In conclusion, although some existing literature have studied the problem of online psychological intervention during COVID-19, the scope of the population involved is small and it is still in the experimental stage, whose timeliness is poor for the sudden and fast-spreading COVID-19. Therefore, we established and launched an online intervention model which covered the whole country and multiple groups such as medical staff and police.

Study Design

Online Working Platform and Staff

Because we were all locked down at home, so we established an online working platform and organized a staff team for this program, by combining the WJX (a platform that can easily design questionnaires and collect data), Official WeChat, WeChat group, and the Zoom. In this way, we could stay at home and recruit staff members, train group leaders, recruit members, do online group counseling, and collect feedback, all could be done via the internet.

A brochure was published by the Official Wechat, which was that any individual who felt stressed during this pandemic can apply for this service, they can click the QR code on the brochure and fill out an application form. After submitting the application form, they will be redirected to scan another QR code which will bring them into a WeChat group, where they can get information about how to receive OESAG service, they will get another QR which will collect their feedback after the group session.

To do this program, we need different people to do different tasks, we first listed the tasks, such as drafting a recruitment brochure, inserting the application form into WJX and creating a QR code, inserting the QR code into the brochure, publishing the brochure on the official WeChat to recruit group members, design training course to train qualified group leaders, do the administrative job for group members and group leaders, design questionnaires and analyze the data, write an academic report, etc.

People should first confirm that they are not in an active psychosis state before they apply.

We structured the staff team according to the tasks as Figure 2. Members referred to those who participated in the OESAG. Leaders referred to the group counselors, whom we call group leaders.

FIGURE 2
www.frontiersin.org

Figure 2. Staff team structure.

Measures

We designed the members' application form, member feedback questionnaire, and a group-leader feedback questionnaire. The application form was used to analyze the emotional change of the public during COVID-19, and the feedback form of members and leaders was used to help us explore the effectiveness of OESAG from two perspectives of members and leaders, respectively.

Members Application Form

This form asks for the member's name, gender, age, occupation, location, and what brings him/her to this group. The applications are collected before they enter the group.

Member Feedback Questionnaire

The feedback questionnaire is designed around emotional expressions, mutual support, subjective stress state, etc. It includes certain questions like members' goal achievement, gains, what's helpful, future expectations, and more. The feedback are collected after each group.

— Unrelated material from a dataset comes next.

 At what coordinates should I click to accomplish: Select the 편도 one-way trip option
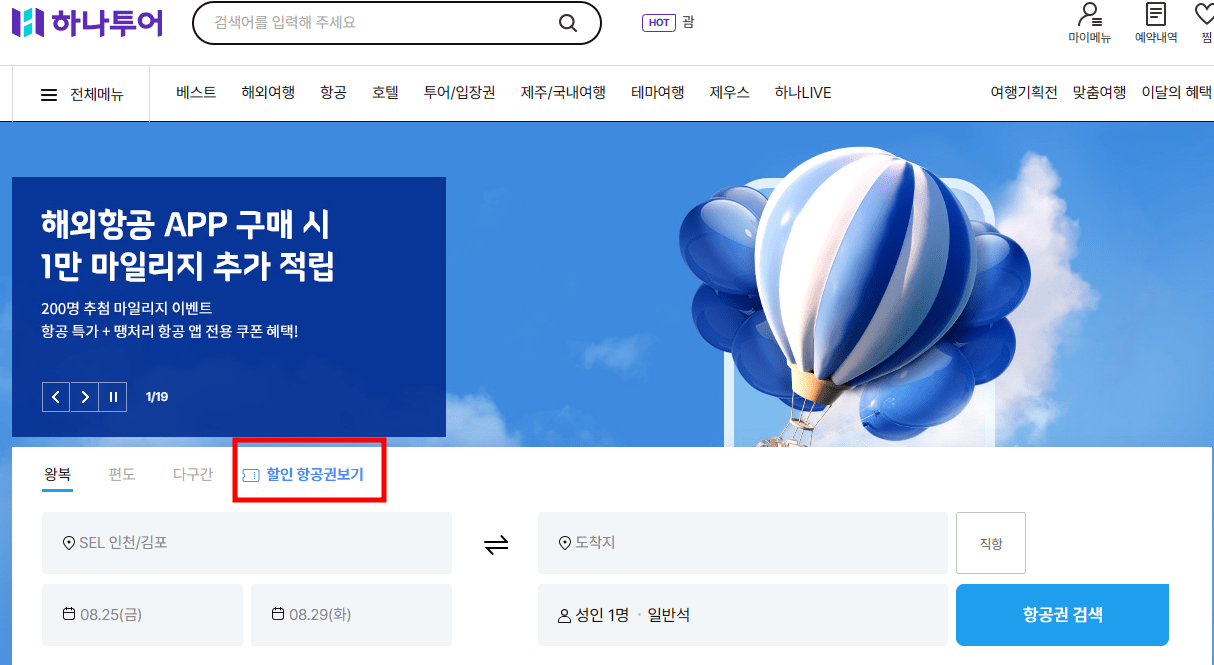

Group-Leader Feedback Questionnaire

The feedback questionnaire is designed around group effectiveness (emotional linkage, resource extension, listening, security, emotional catharsis, emotional transition) and group leaders' intervention. It includes questions such as what did you do during this group, what are the issues that appeared in the group, how is the focus member, and how do you think the goal achievement? The feedback are collected after each group.

Procedure

OESAG is designed to provide a space for members to share their emotions and get support from each other. It is meant to help members transform their emotions and get the power to face uncertainty and helplessness as well as regain control. This group model, innovated by us, lasts for 60 min comprised of the following four to five steps:

(1) Group leaders introduce themselves in a sentence, introduce the setting of the group, including the purpose of the group, what can (and cannot) be provided by the group, the issue of confidentiality, and will ask for members' thoughts. A secure group climate with clear boundaries can thus be set up in this way. This last for about 10 min.

(2) A meditation exercise such as meditation music or relaxation to relax members to cross the boundary from daily life into the group. This step is optional. A group leader can decide whether to do this according to the group dynamics. This last for about 5 min.

(3) Group leaders invite members to talk about their experience during the past 1 month, especially a typical story, the story can be a family story, or workplace story, around their emotions, thoughts, behavior, interpersonal interactions, etc. Each member has 3 min to share their story in a sequence of names on the screen. This last for about 30 min. If the focus member appeared, the group leader can decide to extend this step to take care of this focus member, to avoid hurting this focus member.

(4) Group leaders invite each member to give feedback to another member on what he/she heard and appreciated, like “I heard your story, I appreciated you for your …” In this way, members help each other to find their own power. This last for about 15–20 min.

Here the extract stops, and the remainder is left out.